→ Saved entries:
---*---

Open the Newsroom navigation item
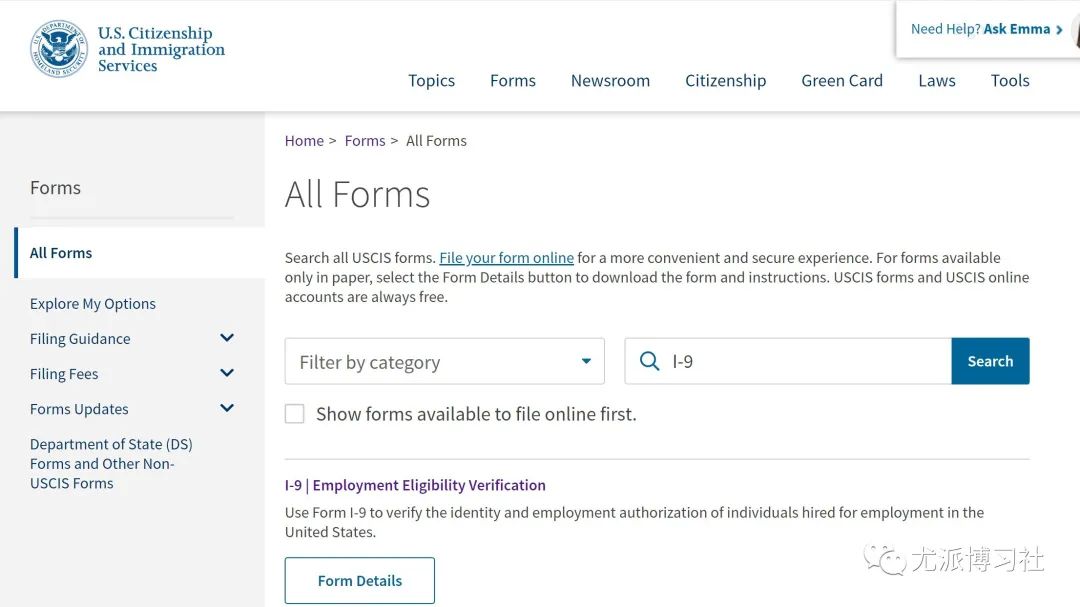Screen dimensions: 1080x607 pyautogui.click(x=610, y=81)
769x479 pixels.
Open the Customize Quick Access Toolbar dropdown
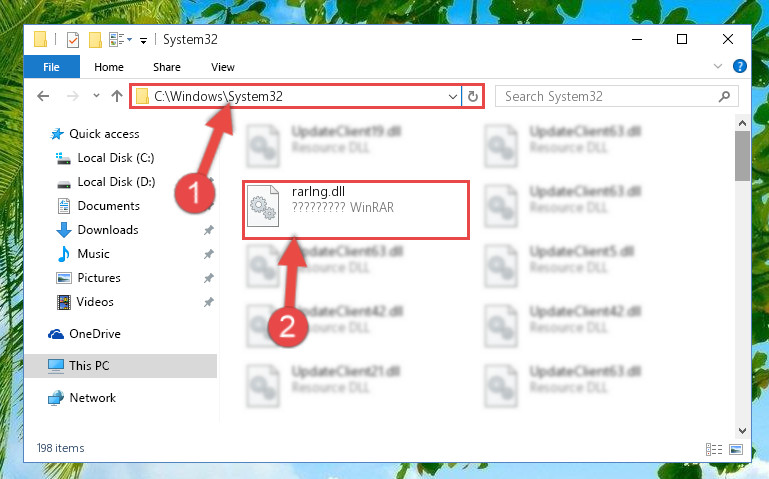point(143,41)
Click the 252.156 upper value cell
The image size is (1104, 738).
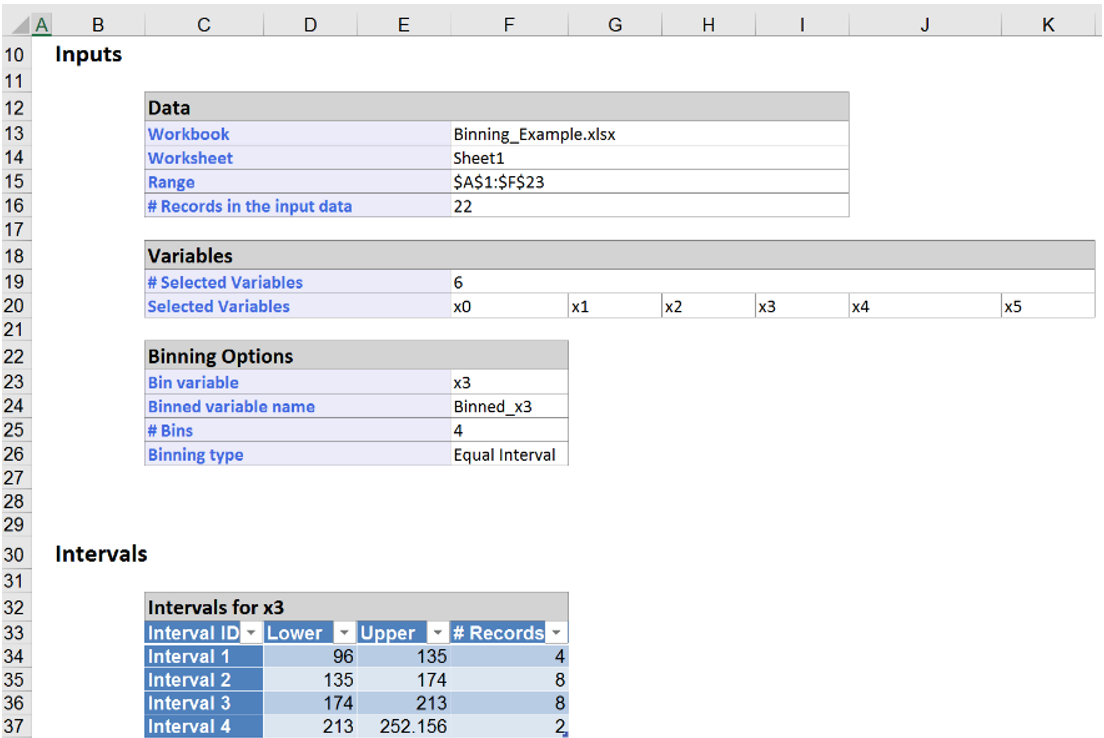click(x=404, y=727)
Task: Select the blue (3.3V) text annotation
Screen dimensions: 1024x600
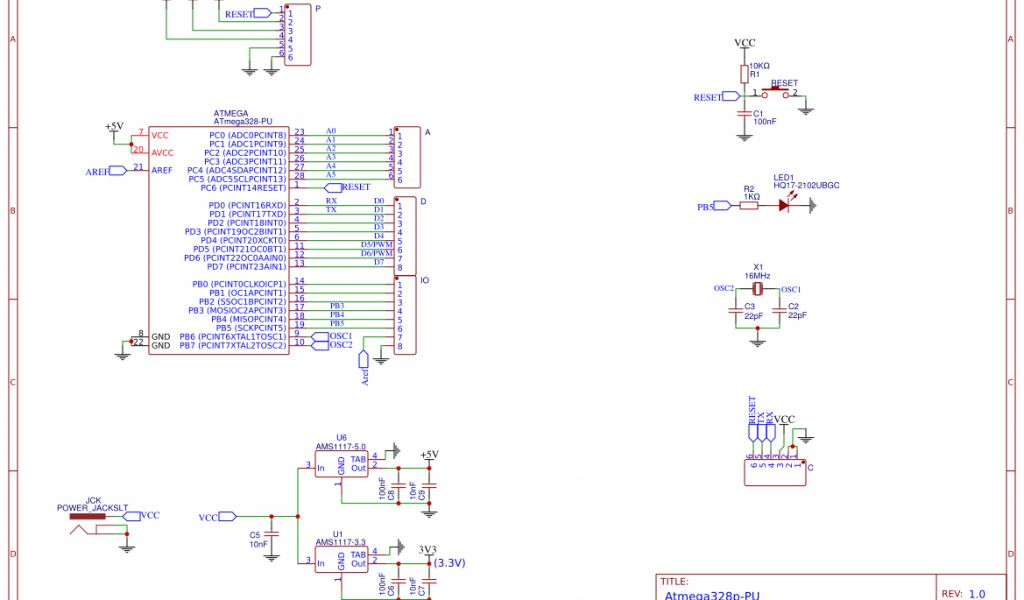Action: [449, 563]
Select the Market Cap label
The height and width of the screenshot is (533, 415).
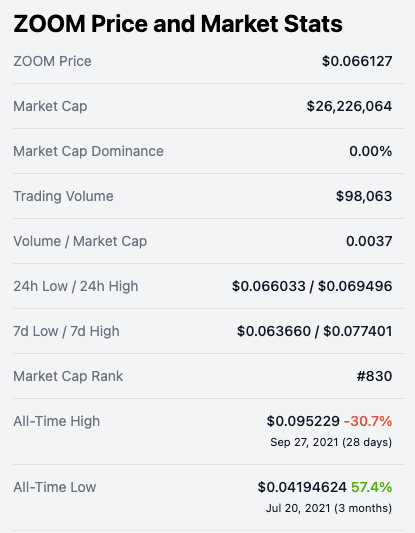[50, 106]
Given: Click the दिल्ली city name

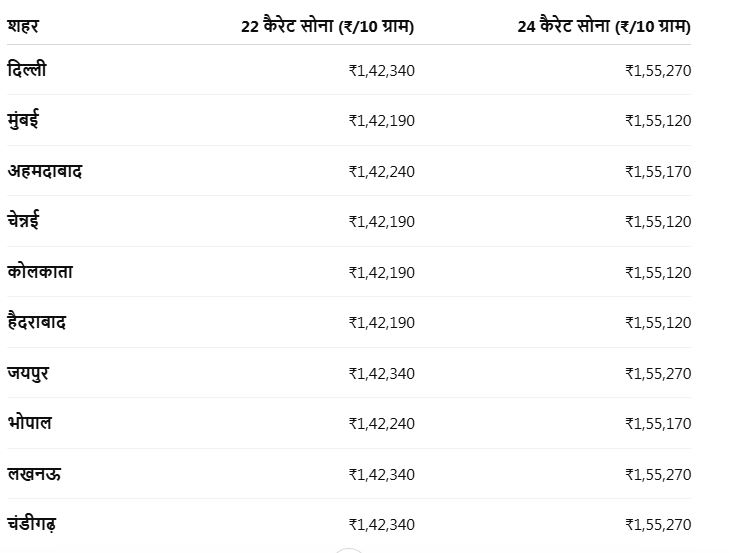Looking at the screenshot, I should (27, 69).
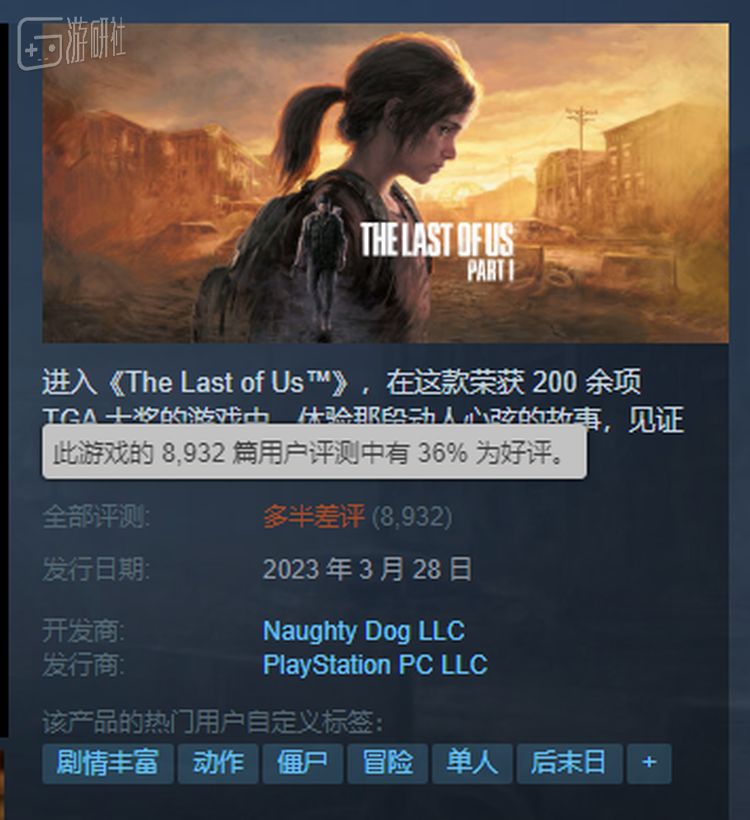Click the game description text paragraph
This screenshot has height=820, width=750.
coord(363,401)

---*---

Begin at the line with "The height and" and end at the last line of the data above. Reproduce those lines exactly, but not the pictures.

→ Output for this exercise:
The height and width of the screenshot is (533, 415).
[50, 106]
Given: Click the दिल्ली city name

Looking at the screenshot, I should (27, 69).
Click the game description text paragraph
This screenshot has height=820, width=750.
coord(363,401)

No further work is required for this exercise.